WHAT IS EXPECTED: Go to the line that contains "This screenshot has width=595, height=842.", then write out that line and all that follow to the end of the listing, exactly and without pictures.

RECORD EXCERPTS:
= = =

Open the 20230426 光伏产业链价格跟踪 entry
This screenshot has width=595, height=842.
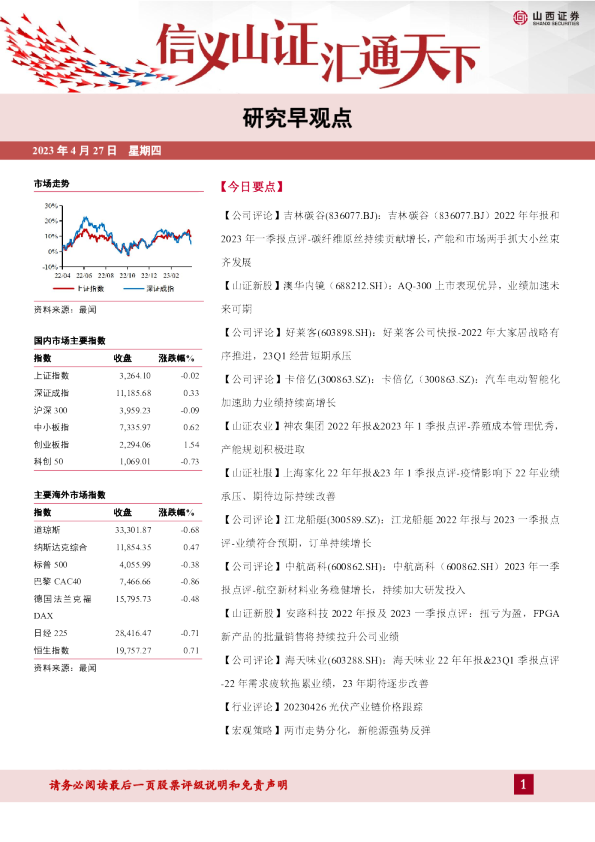click(322, 707)
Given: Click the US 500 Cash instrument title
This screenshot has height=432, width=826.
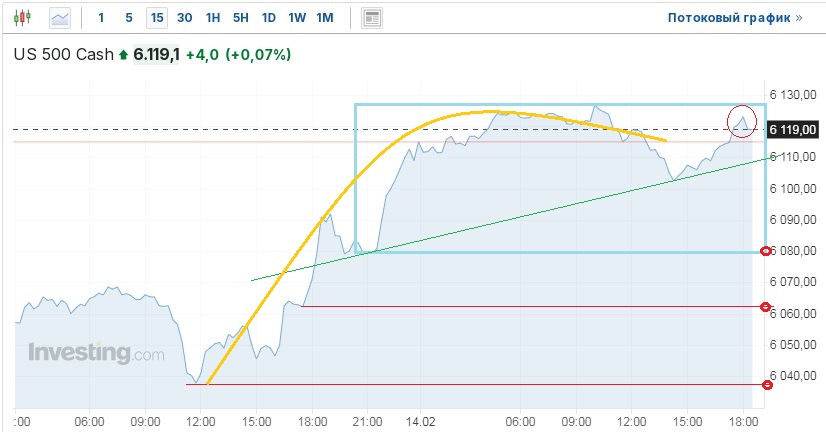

= = =

YOUR SOLUTION:
This screenshot has width=595, height=842.
click(322, 707)
Given: Click the US 500 Cash instrument title
This screenshot has height=432, width=826.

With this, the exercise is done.